The growth has come with a consistent caveat. Saraf is averaging 3.0 turnovers per game in that same four-game stretch. The assist totals are trending up, but the ball security hasn’t arrived yet, which is why Monday’s line managed to feel both encouraging and unfinished at the same time.

Fernández sees it clearly. He believes Saraf can be a high-level defender, praising the way he sizes up the ball, pressures it and competes one-on-one. But Fernández also wants more focus away from the play. Saraf has heard the same message and has been blunt about where he wants to improve.

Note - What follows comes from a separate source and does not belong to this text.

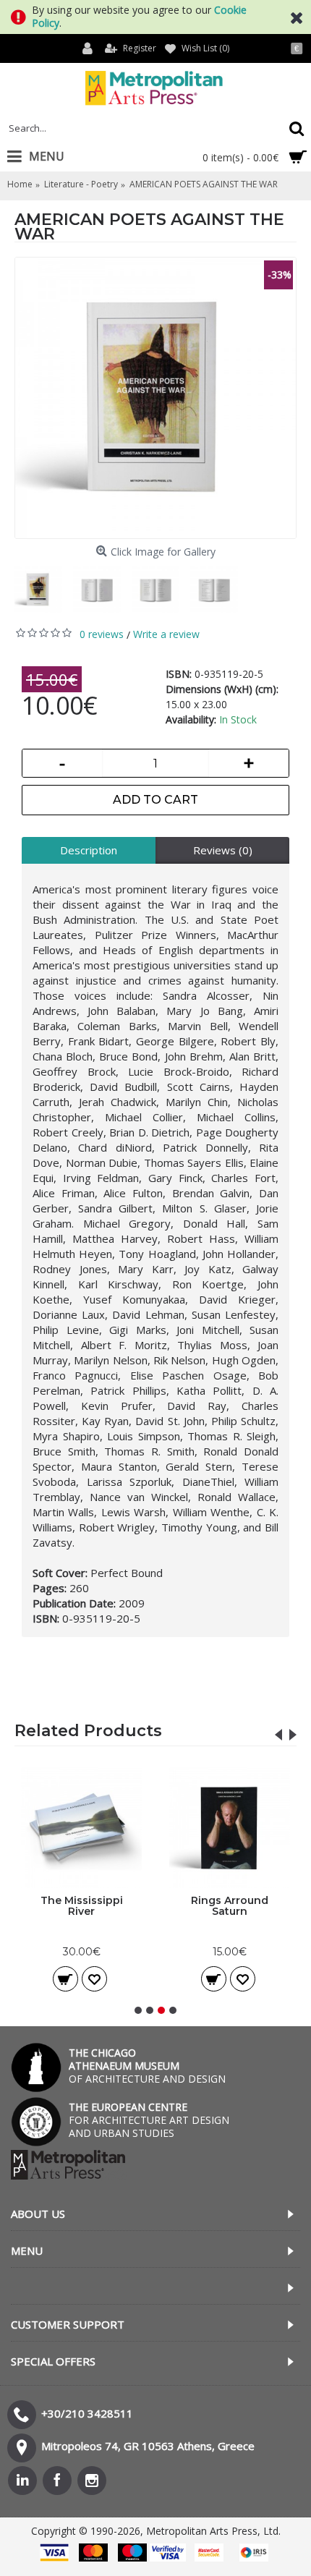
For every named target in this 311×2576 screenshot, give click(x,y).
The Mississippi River (82, 1906)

“I feel like in one-on-one defense I’m doing a pretty good job,” Saraf said. “I think the next step for me is the off-ball defense, be aware all the time, where the other players are, do the rotation, driveways. This is the next step for me defensively.”

Offensively, the coach’s ask has been just as direct. Play off two. Make the simple read. Don’t chase a difficult mid-range attempt just because the defense invites it. Against physical on-ball defenders and a rim protector, Fernández wants the second side, the extra touch, the patient possession that creates a clean shot instead of a contested one. He also wants Saraf to reduce the giveaways that fuel runs the other way.

Saraf has been owning that part, too. He’s explained that many of his turnovers have come from the same places, passes off one leg, drives into the paint without control, committing to a decision too early, or trying something too fancy when the simple option is there.

The interesting part is that Saraf’s arc has looked different when he’s been able to stack games in one role. In 15 appearances with Long Island, including 14 starts, he averaged 15.4 points, 3.5 rebounds and 4.7 assists. The production was heavier, the responsibilities were clearer and rhythm followed. Brooklyn’s late-season rotation has started to give him something closer to that, and the last four games have shown the early benefits.

That made Monday’s Avdija matchup feel like more than a cool moment. It was a checkpoint. Saraf showing he can pressure the ball, get into scoring chances, create for teammates and still leave room for the next step. He’s been more comfortable, too, as he’s settled into life in New York and the pace of the league.

“I think maybe I kind of got used to it,” Saraf said. “I did the adjustments as a person living in New York, also as a player on the court, so I kind of got used to everything. So, I think I feel more comfortable, with more confidence here, so it’s a good thing.”

And when Saraf wanted to explain what’s still holding him back, he didn’t point to anything complicated. He pointed to control.

“I feel like the last couple of months it was a lot of passes off one leg, that I’m getting into the rim with no control, or someone taking a charge, or I’m turning over the ball because I’m committed to the play already,” Saraf said. “Sometimes I’m just trying maybe too fancy or dangerous passes. I try to reduce those.”